Take the story of Job as an example. In the story, Job is just trying to mind his own business when he gets stricken and afflicted and seemingly punished for no good reason. God is behind it, making a point to the devil, but this is impossible to see from the ground. Job is befuddled about what he has done, but the story tells us his friends are right there to suggest a few things. In the end, God restores Job, but not before telling Job how little his story is, and how big God is. There was a whole lot more going on than Job or his friends could possibly imagine. As for his friends, they had spent much more time trying to run some pop psychology on him to determine his fault, than they did just sitting with him and mourning with him.

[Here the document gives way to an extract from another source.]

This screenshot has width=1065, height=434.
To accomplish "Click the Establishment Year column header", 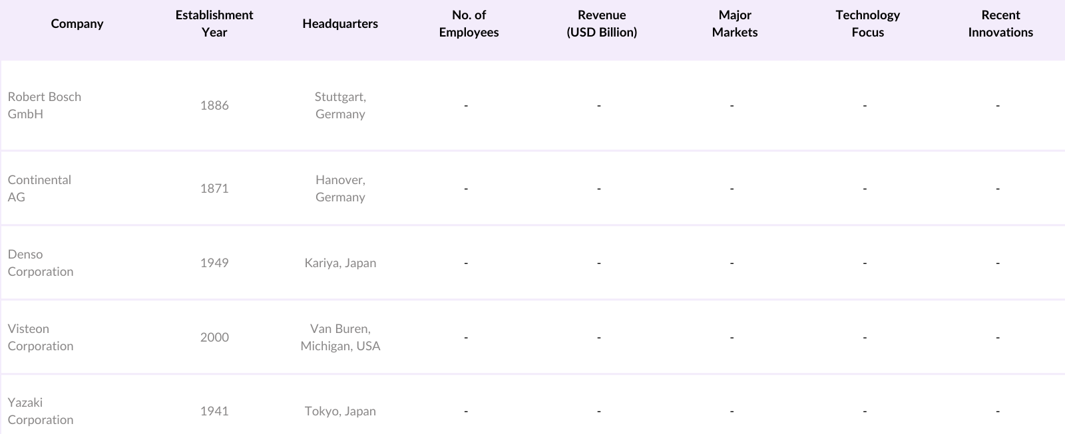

I confess Lord that I spend more time trying to assign blame, and come up with explanations, than in praying to you for understanding. I spend more time diagnosing than just feeling the sadness of it and letting you work in that. I am sorry. I don’t need to understand everything. I want to live more in faith. I need to live more in an understanding that I just cannot understand some things. I believe you are in control, but in that knowledge, it is not helpful for me to then blame you when I can’t blame anyone else.

Every morning I turn left on Bluebonnet heading towards Broadway, taking my daughter to school at 6:25 in the morning. It is dark and cold, and it is hard to be cheerful that early. But last week, there in front of us was a very bright full moon. Spectacular and surprising in a breath catching kind of way. I can’t imagine how humans have managed to get to that glowing ball, but that is nothing compared to how that glowing ball got there in the first place. God says to me, “that is not even scratching the surface of things I have done that you can’t understand.” In the darkness of the car, I blush in embarrassment.